BEGIN DATASET EXTRACT
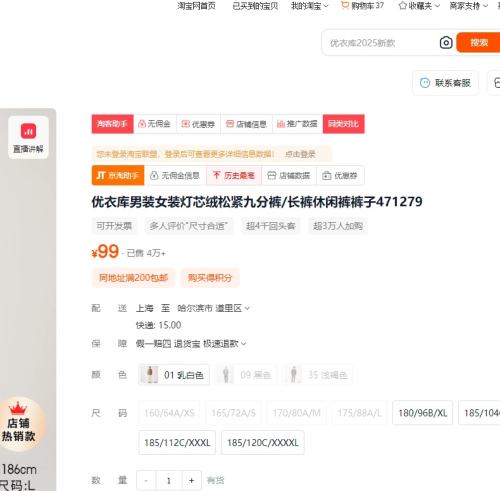Viewport: 500px width, 491px height.
Task: Click the 收藏夹 star icon
Action: click(403, 5)
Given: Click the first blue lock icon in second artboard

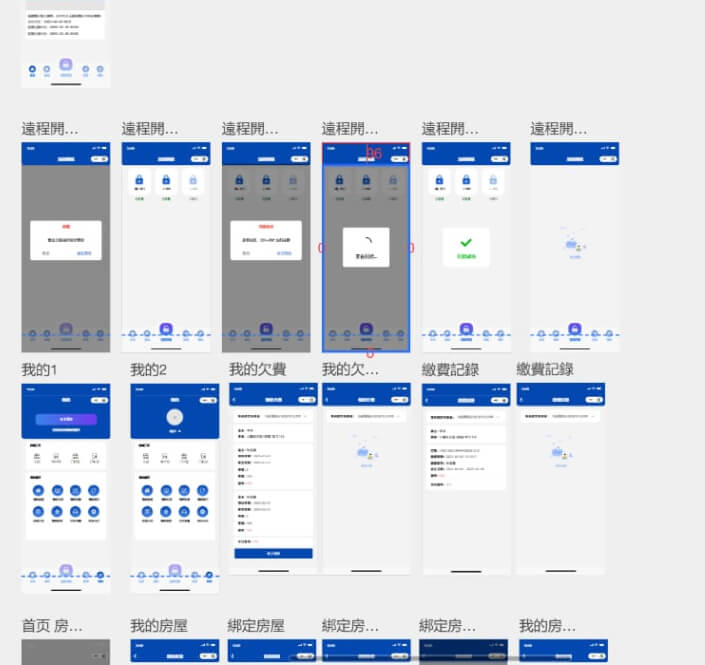Looking at the screenshot, I should 139,180.
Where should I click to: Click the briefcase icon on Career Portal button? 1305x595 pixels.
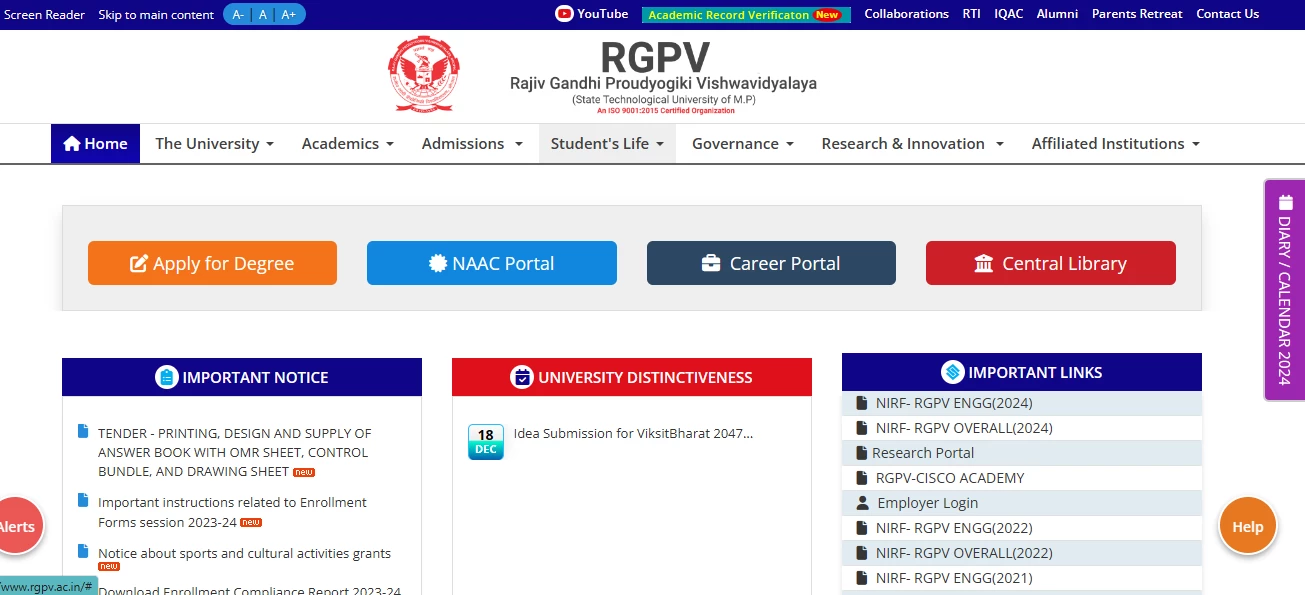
END DATASET EXTRACT
* _ACTIVITY_: Your task is to reproduce exactly the lines running from the line that contains "Given: Click the" to the end of the records, pictures excluded.

* _OUTPUT BELOW_:
Given: Click the first blue lock icon in second artboard

Looking at the screenshot, I should 139,180.
Where should I click to: Click the briefcase icon on Career Portal button? 1305x595 pixels.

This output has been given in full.